### [Aim of the exercise]
Each line from the one containing "Click the Channel Settings arrows icon" through the end of the data must be retyped exactly, and no other line.

### [Recorded data]
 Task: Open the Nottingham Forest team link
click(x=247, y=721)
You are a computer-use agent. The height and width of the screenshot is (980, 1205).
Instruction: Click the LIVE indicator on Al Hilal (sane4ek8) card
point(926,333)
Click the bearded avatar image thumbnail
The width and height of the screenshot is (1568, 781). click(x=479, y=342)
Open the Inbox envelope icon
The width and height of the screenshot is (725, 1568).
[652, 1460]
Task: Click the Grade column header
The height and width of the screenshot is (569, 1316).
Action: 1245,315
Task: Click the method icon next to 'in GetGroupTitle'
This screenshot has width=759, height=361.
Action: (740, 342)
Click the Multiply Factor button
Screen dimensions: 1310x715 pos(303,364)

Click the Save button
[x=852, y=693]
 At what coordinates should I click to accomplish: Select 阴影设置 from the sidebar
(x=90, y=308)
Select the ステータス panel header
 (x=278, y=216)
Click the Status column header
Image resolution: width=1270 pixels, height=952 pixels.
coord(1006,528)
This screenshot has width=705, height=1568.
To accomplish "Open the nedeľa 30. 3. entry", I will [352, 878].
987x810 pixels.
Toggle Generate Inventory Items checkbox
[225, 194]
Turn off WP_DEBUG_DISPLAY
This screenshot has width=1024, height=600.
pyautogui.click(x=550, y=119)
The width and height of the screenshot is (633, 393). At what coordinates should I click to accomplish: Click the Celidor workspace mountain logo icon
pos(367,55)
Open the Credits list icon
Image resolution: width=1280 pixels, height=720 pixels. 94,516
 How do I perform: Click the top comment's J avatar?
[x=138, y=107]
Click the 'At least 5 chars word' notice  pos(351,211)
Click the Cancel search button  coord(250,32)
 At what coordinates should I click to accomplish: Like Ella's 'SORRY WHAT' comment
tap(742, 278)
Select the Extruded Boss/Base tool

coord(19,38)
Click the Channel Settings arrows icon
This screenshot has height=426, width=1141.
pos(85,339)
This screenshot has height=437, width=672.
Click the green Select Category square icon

### [Completed task]
Click the Channel Settings arrows icon
This screenshot has height=426, width=1141.
pos(85,339)
This screenshot has height=437, width=672.
Click the green Select Category square icon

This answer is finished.